To do:
The exercise calls for exact output of the lines between the one that contains "You are a computer-use agent. The" and the end of the data, with both ends kept and pictures left out.

Given information:
§ §
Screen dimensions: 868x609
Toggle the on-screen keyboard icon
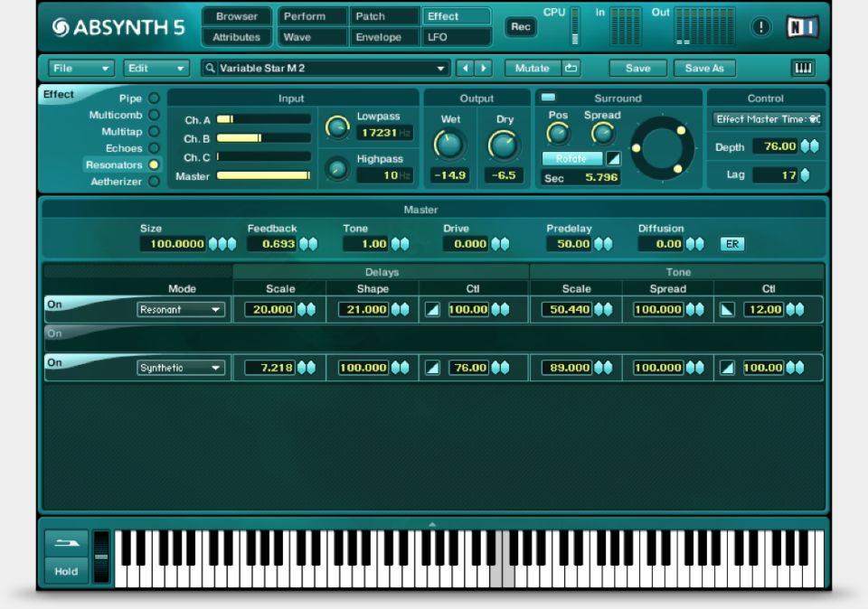[x=802, y=68]
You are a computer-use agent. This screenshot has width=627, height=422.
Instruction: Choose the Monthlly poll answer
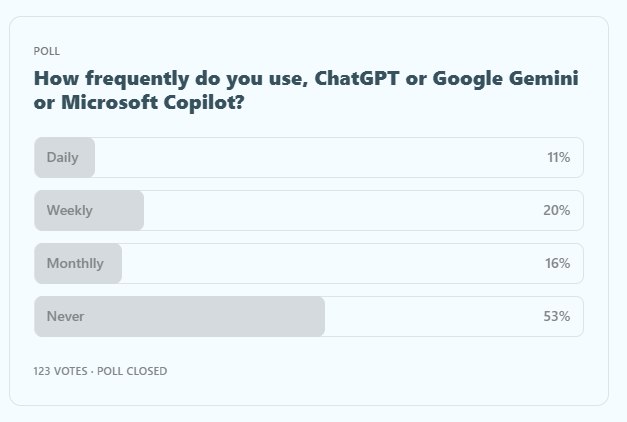click(74, 263)
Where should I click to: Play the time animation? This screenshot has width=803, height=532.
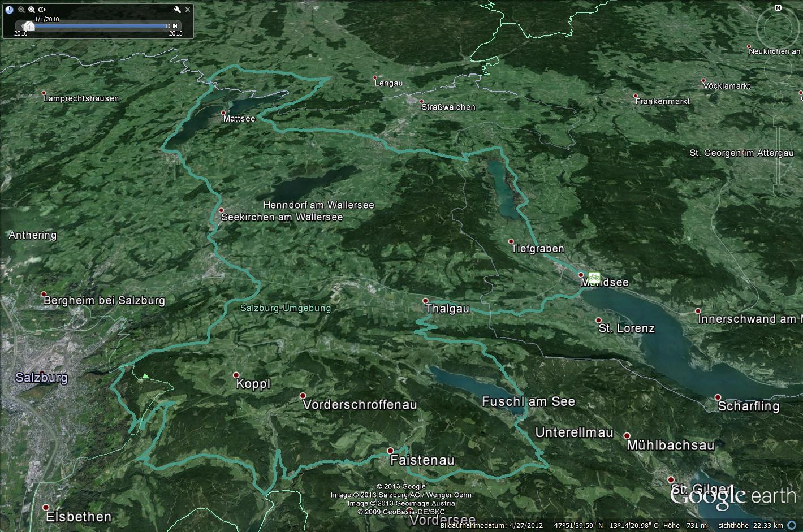click(x=42, y=10)
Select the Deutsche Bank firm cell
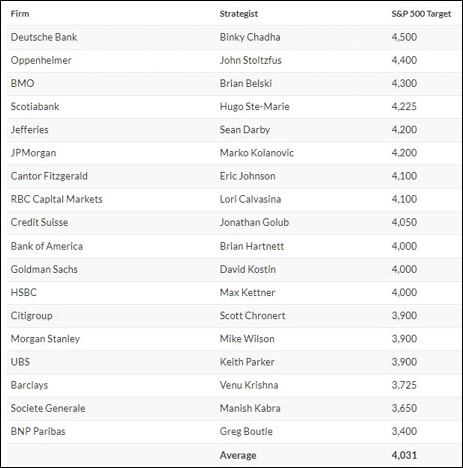 tap(44, 37)
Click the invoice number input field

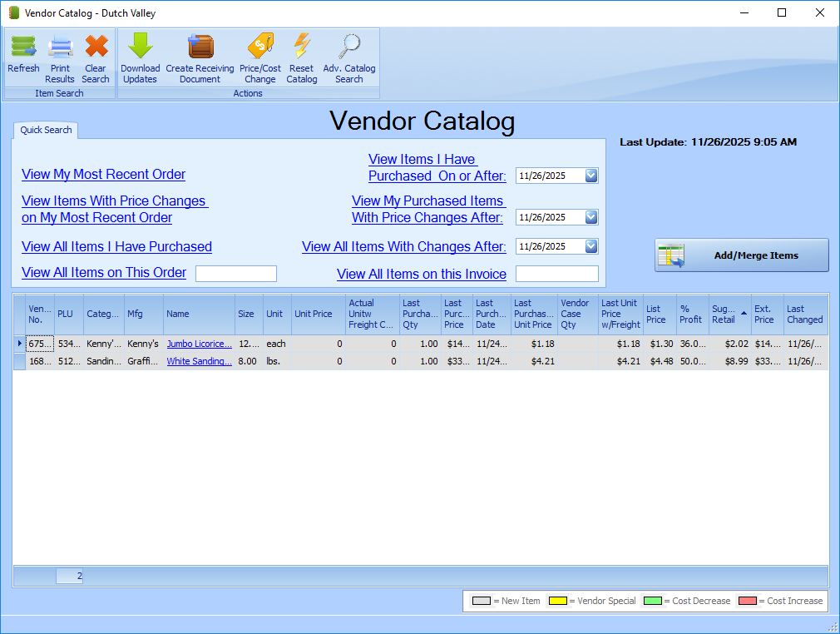tap(556, 274)
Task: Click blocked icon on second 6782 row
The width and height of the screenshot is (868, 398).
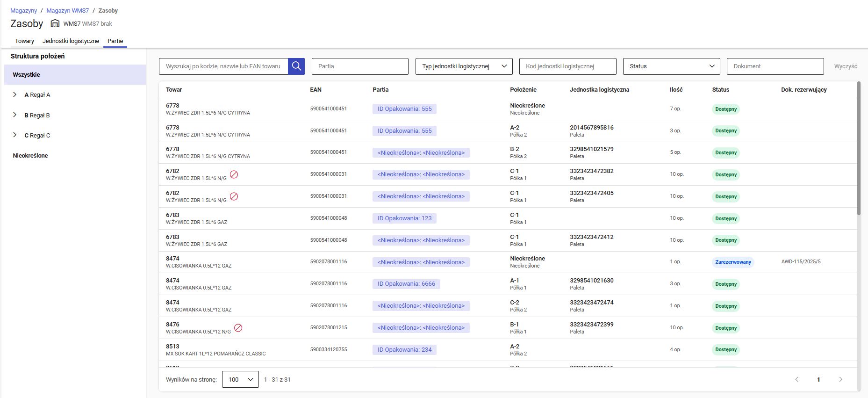Action: (x=234, y=196)
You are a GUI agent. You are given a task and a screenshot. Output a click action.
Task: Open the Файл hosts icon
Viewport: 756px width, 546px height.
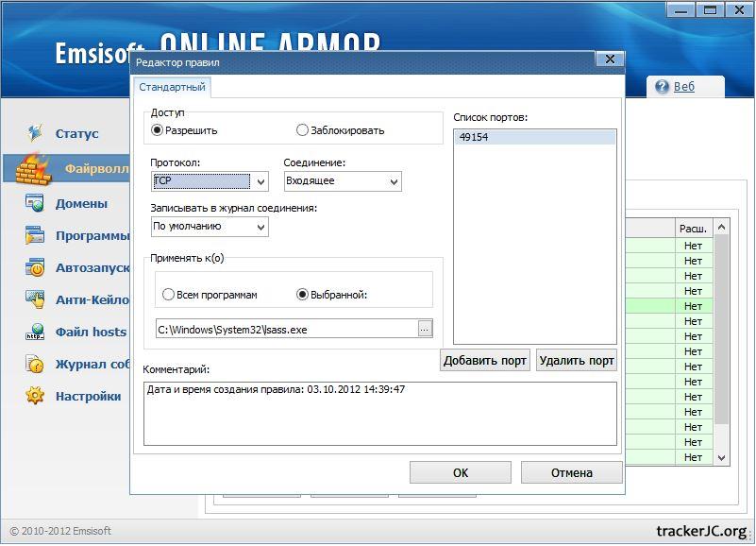coord(35,333)
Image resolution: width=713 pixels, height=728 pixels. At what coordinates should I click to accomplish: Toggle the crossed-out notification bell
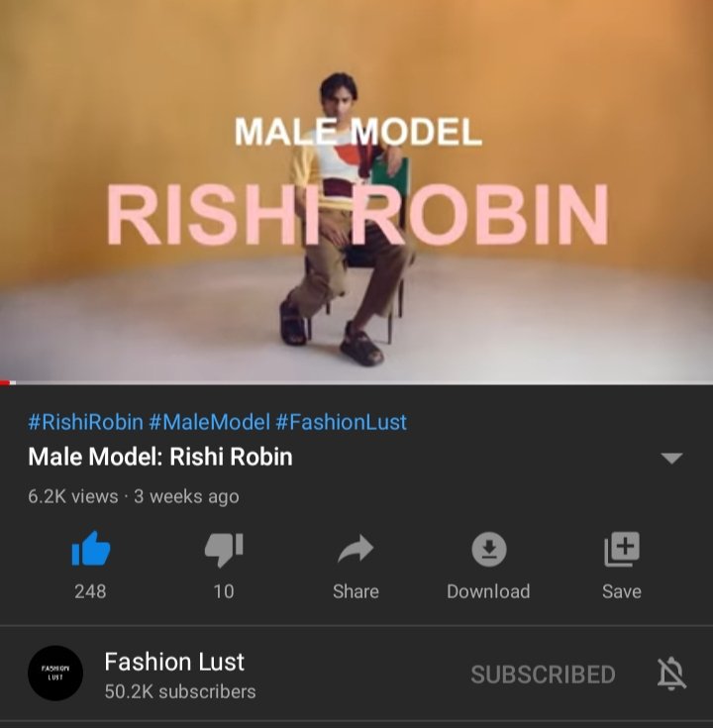(x=671, y=674)
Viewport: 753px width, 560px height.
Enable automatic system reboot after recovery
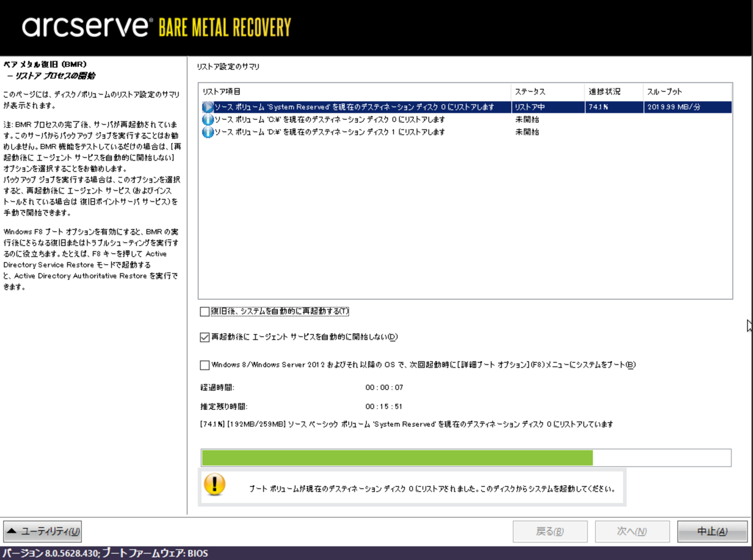pyautogui.click(x=205, y=312)
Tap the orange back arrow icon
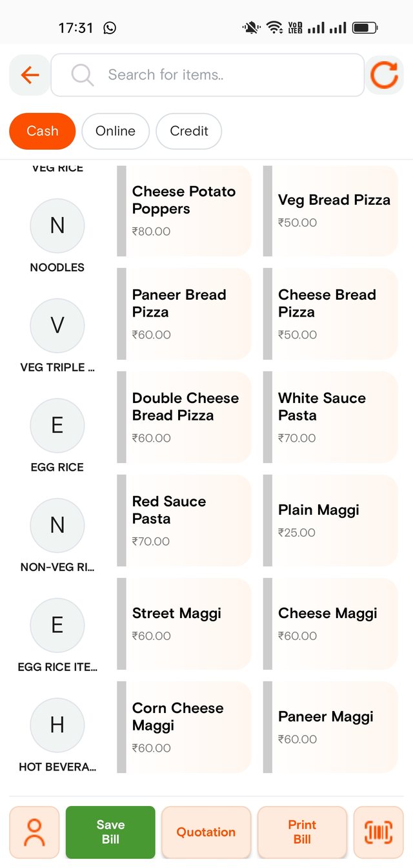The width and height of the screenshot is (413, 868). point(30,75)
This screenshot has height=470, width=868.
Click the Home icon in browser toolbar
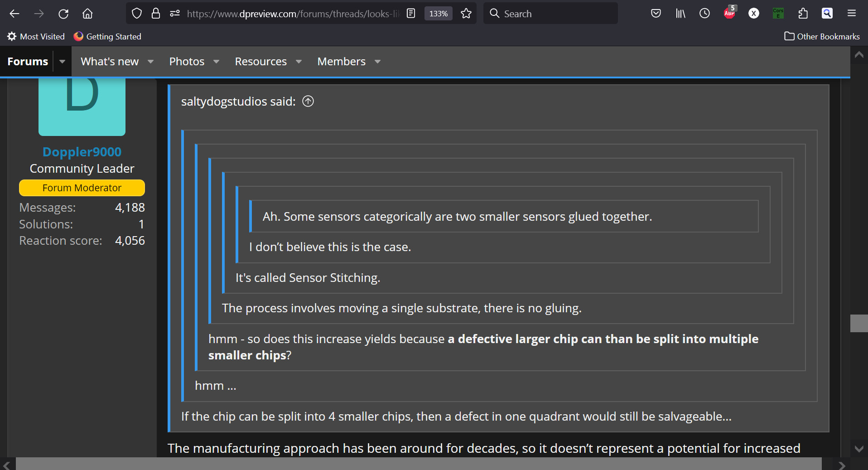click(x=87, y=14)
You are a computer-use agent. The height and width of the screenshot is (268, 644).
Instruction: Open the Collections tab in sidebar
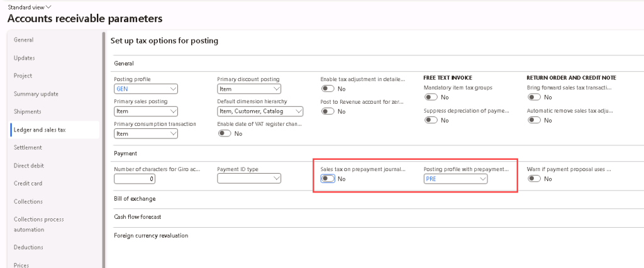28,202
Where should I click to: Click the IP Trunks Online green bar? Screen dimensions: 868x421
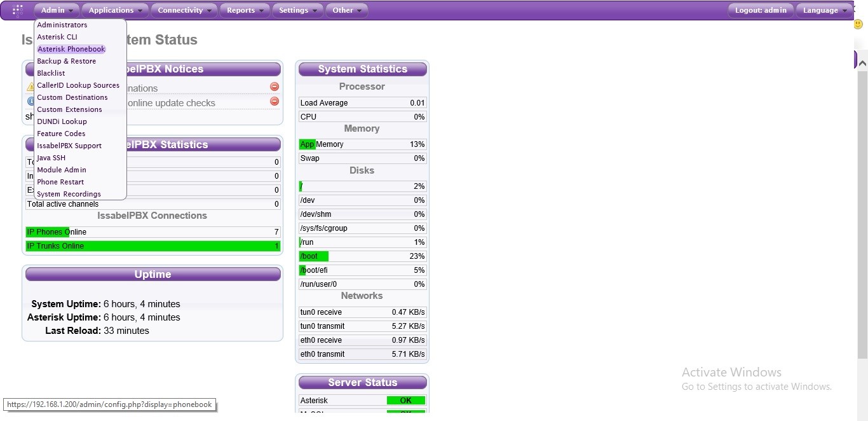point(153,246)
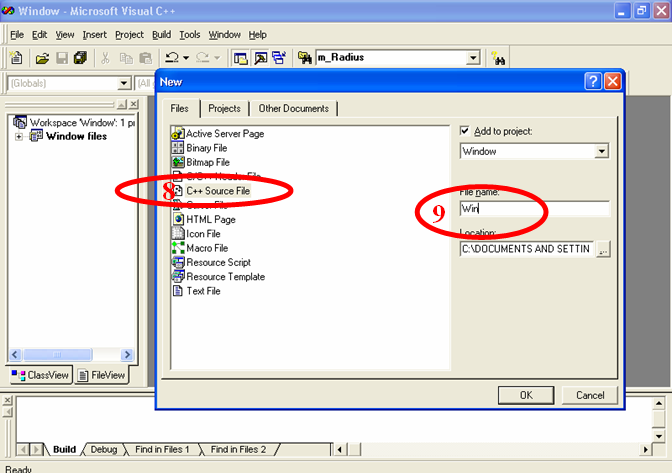This screenshot has height=473, width=672.
Task: Switch to the ClassView tab
Action: click(x=41, y=375)
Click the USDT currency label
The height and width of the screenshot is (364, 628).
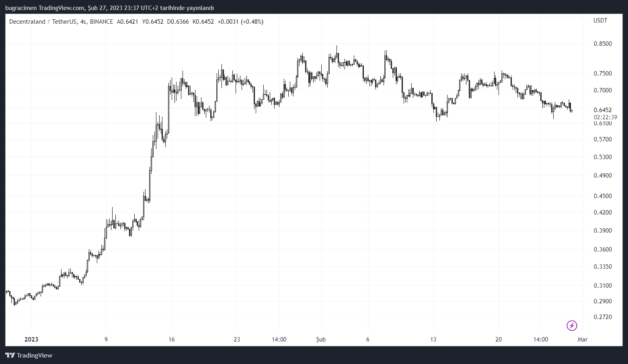tap(600, 20)
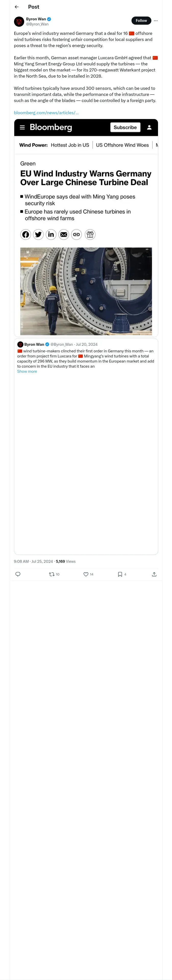Share the article via the LinkedIn icon
Viewport: 172px width, 980px height.
[x=51, y=234]
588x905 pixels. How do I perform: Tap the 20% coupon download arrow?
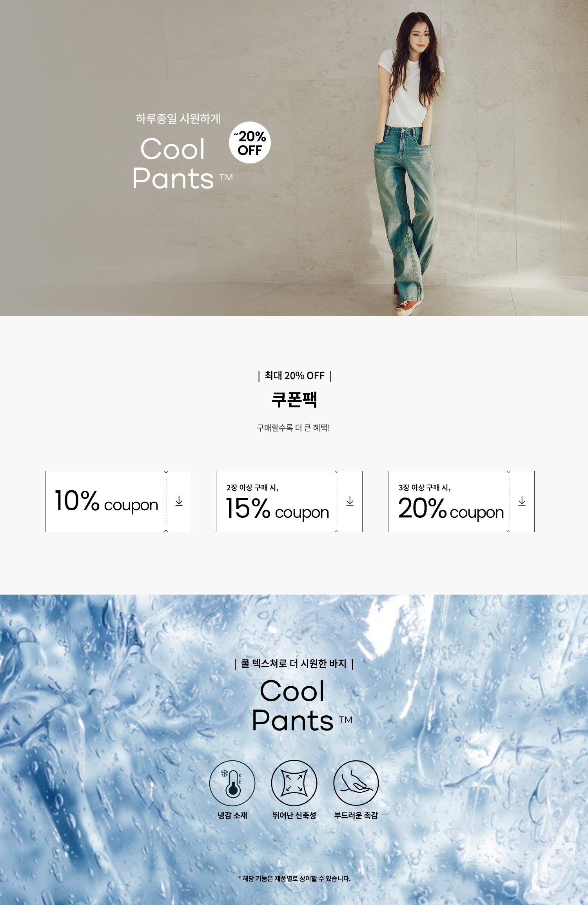click(x=522, y=501)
§ §
Output below:
You are a computer-use agent. The height and width of the screenshot is (268, 644).
Instruction: Open the Collections tab in sidebar
28,202
Where should I click to: Click the IP Trunks Online green bar? Screen dimensions: 868x421
point(153,246)
This screenshot has height=473, width=672.
Task: Switch to the ClassView tab
Action: click(x=41, y=375)
Click the USDT currency label
The height and width of the screenshot is (364, 628).
tap(600, 20)
Share the article via the LinkedIn icon
Viewport: 172px width, 980px height.
[x=51, y=234]
588x905 pixels. How do I perform: Tap the 20% coupon download arrow?
click(x=522, y=501)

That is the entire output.